Published 
October 13, 2025

Agent Throughput

Agent throughput is the measurement of how many items an agent processes per hour in a workflow. It helps MCA brokers and funders by showing the efficiency of underwriting or operations staff, and highlights how automation increases productivity by removing repetitive, low-value steps.

What Is Agent Throughput?

Agent throughput refers to the volume of tasks or submissions an agent can complete in a given time. In MCA and small business lending, this typically means how many ISO submissions, bank statements, or decision emails a staff member processes within an hour or a day.

This metric is often used to benchmark operational performance. Operators rely on it to track improvements after introducing automation and to measure whether headcount is keeping pace with submission volume.

How Does Agent Throughput Work?

Agent throughput is measured by comparing completed tasks to time worked.

  • Work capture: Each submission or document processed is counted as a completed unit.
  • Time tracking: The number of hours an agent spends on intake, scrubbing, or underwriting prep is logged.
  • Rate calculation: Completed units are divided by hours worked to produce an items-per-hour measure.
  • Benchmarking: Results are compared over time to monitor improvements or identify bottlenecks.

In Heron, agent throughput rises as automation reduces repetitive tasks.

  • Automated intake: Submissions enter the workflow without manual email sorting.
  • Scrubbing automation: Key checks like completeness, NSFs, and risk flags are performed instantly.
  • CRM write-back: Clean fields are synced without rekeying.
  • Next action: Agents spend less time on prep and more time on underwriting decisions, increasing items per hour.

This makes throughput an effective indicator of ROI from automation.

Why Is Agent Throughput Important?

For brokers and funders, agent throughput is important because headcount typically scales with submission volume. Without automation, more volume means hiring more staff or outsourcing.

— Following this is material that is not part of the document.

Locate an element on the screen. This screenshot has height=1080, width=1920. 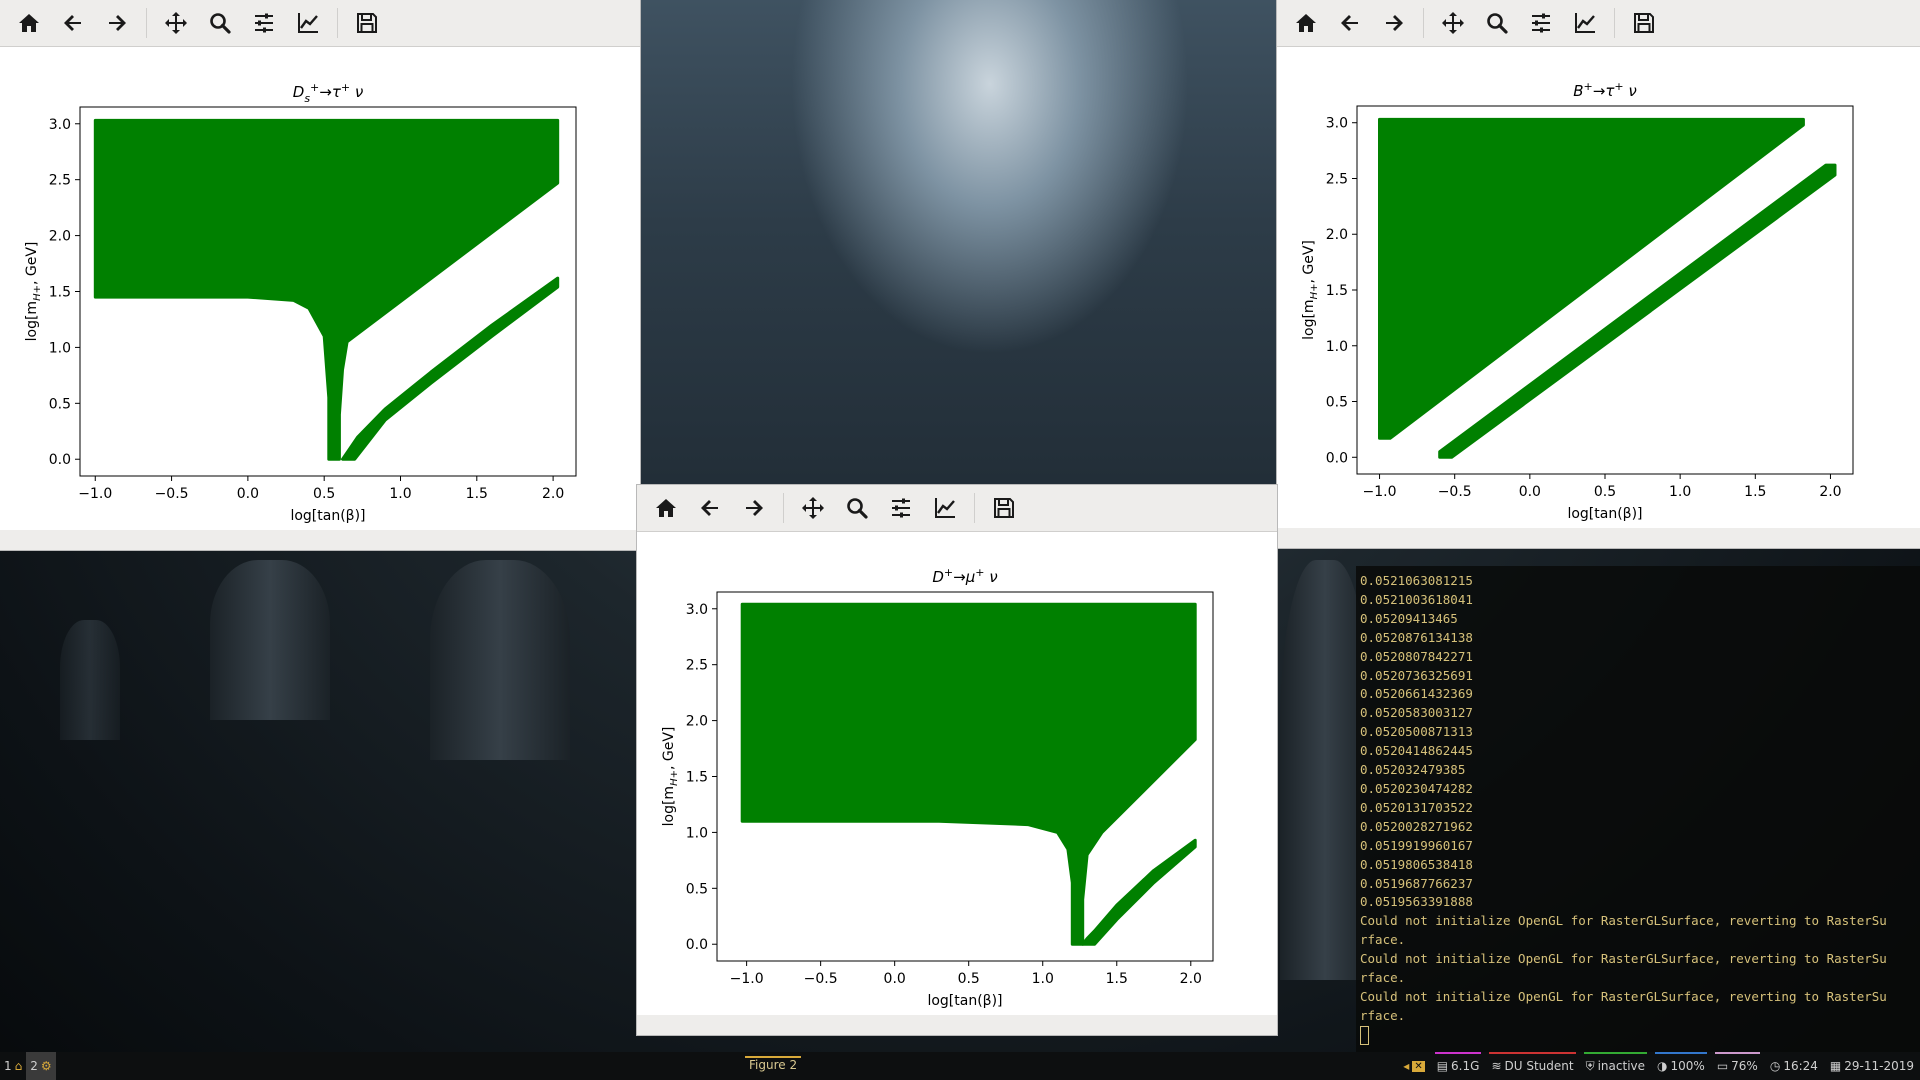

Improving throughput allows teams to handle more deals with the same resources, which lowers cost per submission and accelerates deal flow.

Heron directly impacts throughput by automating repetitive steps, so agents focus on value-added tasks like underwriting judgment instead of data entry.

Common Use Cases

Agent throughput is tracked in operational reporting and workforce planning.

  • Measuring how many submissions an underwriter processes per hour.
  • Tracking throughput changes before and after automation.
  • Identifying teams or queues with lower-than-average throughput.
  • Using throughput as a metric in SLA performance dashboards.
  • Forecasting staffing needs based on expected volume growth.

FAQs About Agent Throughput

How does Heron improve agent throughput?

Heron automates repetitive intake and scrubbing steps, so agents spend more time underwriting and less time on manual packet prep.

Why is agent throughput valuable for MCA brokers and funders?

It shows how efficiently teams operate and whether they can scale deal flow without increasing headcount. Improved throughput translates into faster decisions and lower costs.

What outputs should teams expect from tracking agent throughput?

Teams gain a clear items-per-hour metric, which improves as automation takes on repetitive tasks. These results can be monitored in dashboards to prove operational gains.